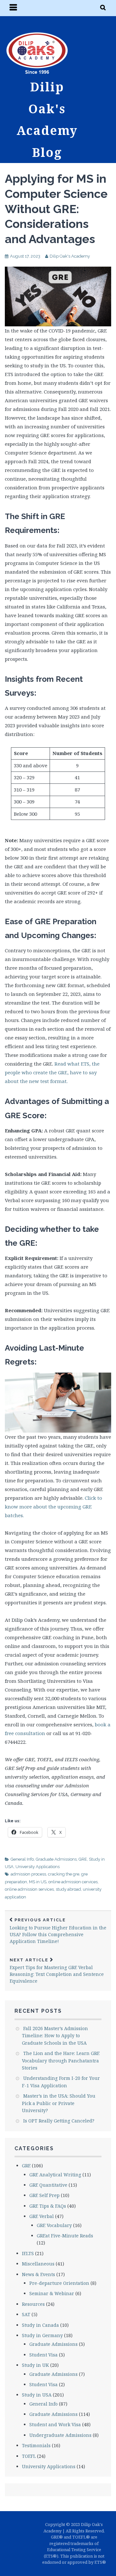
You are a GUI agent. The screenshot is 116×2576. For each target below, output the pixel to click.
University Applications (37, 1866)
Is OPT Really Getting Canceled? (58, 2121)
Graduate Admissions (56, 1859)
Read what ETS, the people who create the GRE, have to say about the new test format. (52, 1072)
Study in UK (35, 2365)
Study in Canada (40, 2325)
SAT (26, 2314)
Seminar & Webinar (51, 2293)
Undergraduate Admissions (60, 2435)
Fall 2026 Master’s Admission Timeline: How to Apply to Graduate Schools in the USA (55, 2035)
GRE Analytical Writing (55, 2175)
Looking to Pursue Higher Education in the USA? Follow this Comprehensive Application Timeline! (58, 1930)
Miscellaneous (38, 2264)
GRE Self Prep (44, 2195)
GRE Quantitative (48, 2185)
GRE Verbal (41, 2216)
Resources (33, 2304)
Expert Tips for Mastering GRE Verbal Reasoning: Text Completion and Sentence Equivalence (57, 1971)
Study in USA (37, 2395)
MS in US (37, 1881)
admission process (28, 1874)
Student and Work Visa (55, 2424)
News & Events (38, 2274)
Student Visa (43, 2355)
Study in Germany (42, 2335)
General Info (22, 1859)
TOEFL (29, 2456)
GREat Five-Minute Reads (65, 2236)
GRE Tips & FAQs (47, 2206)
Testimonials (36, 2445)
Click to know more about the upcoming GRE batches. (53, 1506)
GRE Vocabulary (54, 2225)
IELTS (28, 2253)
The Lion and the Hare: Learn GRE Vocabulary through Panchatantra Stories (61, 2060)
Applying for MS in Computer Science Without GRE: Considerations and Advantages (56, 209)
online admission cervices (73, 1881)
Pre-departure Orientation (59, 2283)
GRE (83, 1859)
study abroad (68, 1889)
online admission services (29, 1889)
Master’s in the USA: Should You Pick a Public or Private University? (58, 2103)
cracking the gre (63, 1874)
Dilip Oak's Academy (70, 256)
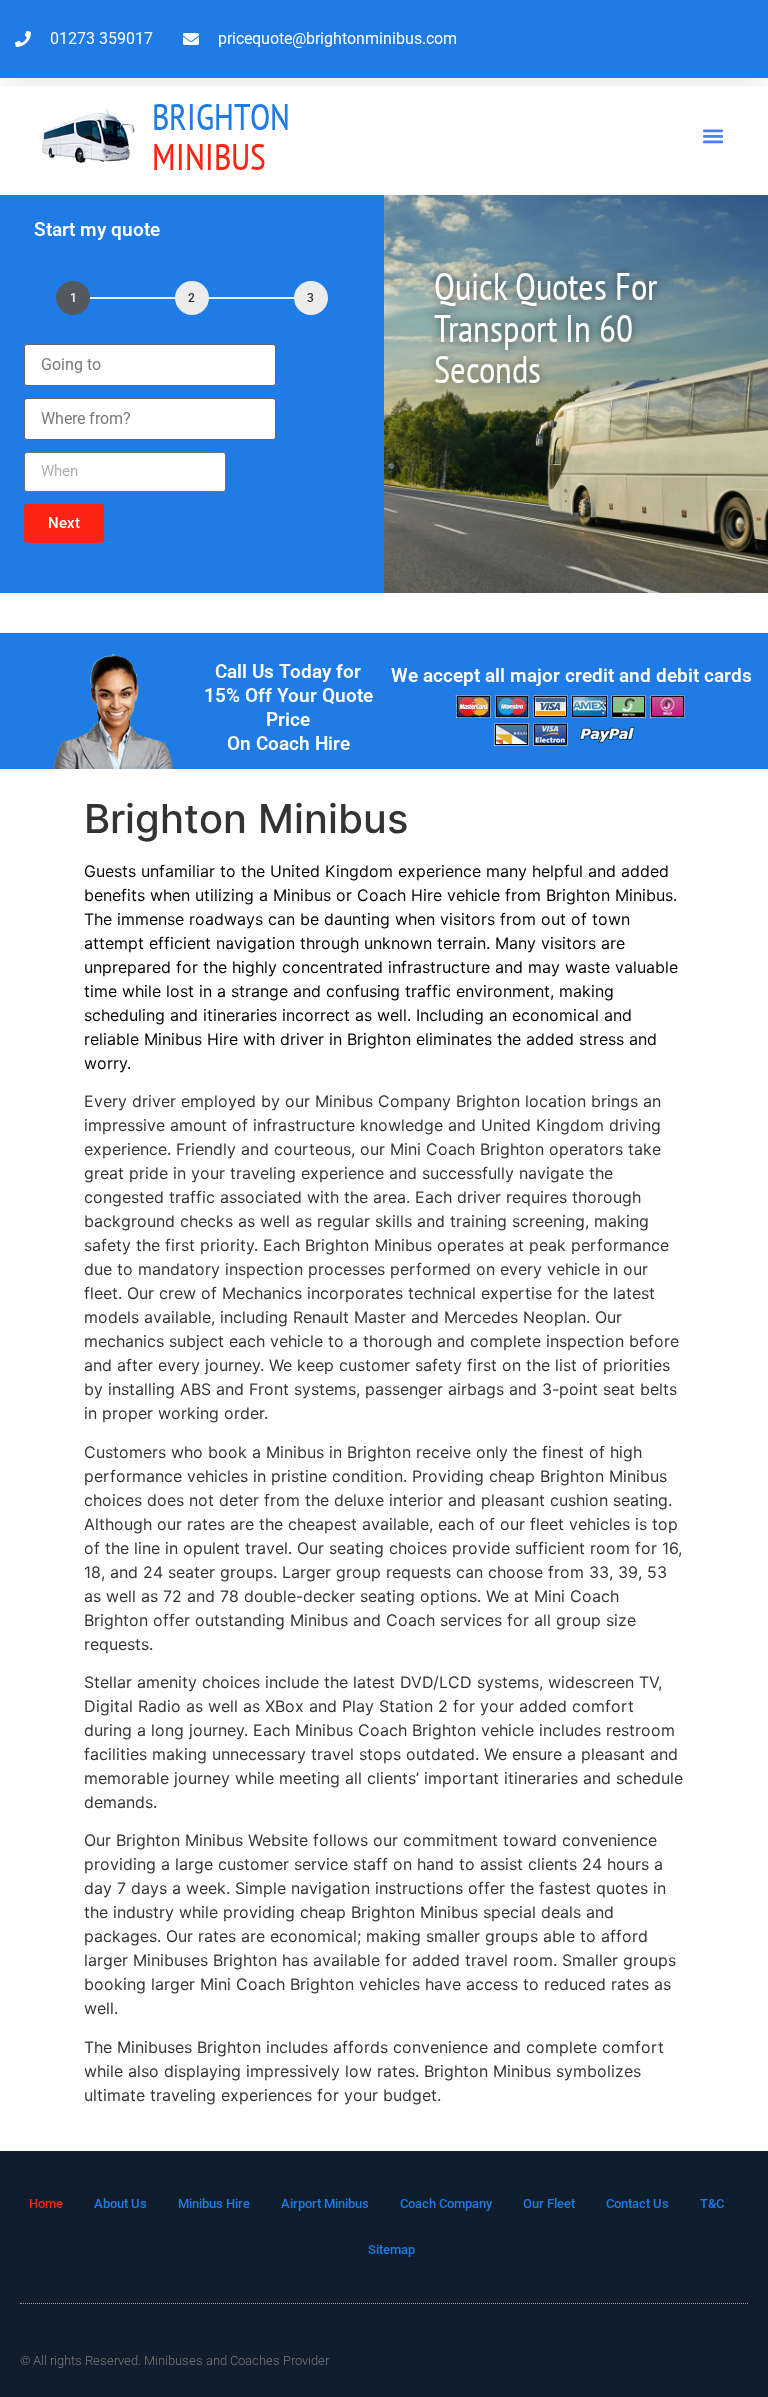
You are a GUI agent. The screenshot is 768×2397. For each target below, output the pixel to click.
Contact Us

******

[The task] Copy the records above exactly, beginning at the line that contains "The Lion and" and stopping after the line that contains "online admission services (29, 1889)".

[Answer to this problem]
The Lion and the Hare: Learn GRE Vocabulary through Panchatantra Stories (61, 2060)
Applying for MS in Computer Science Without GRE: Considerations and Advantages (56, 209)
online admission cervices (73, 1881)
Pre-departure Orientation (59, 2283)
GRE (83, 1859)
study abroad (68, 1889)
online admission services (29, 1889)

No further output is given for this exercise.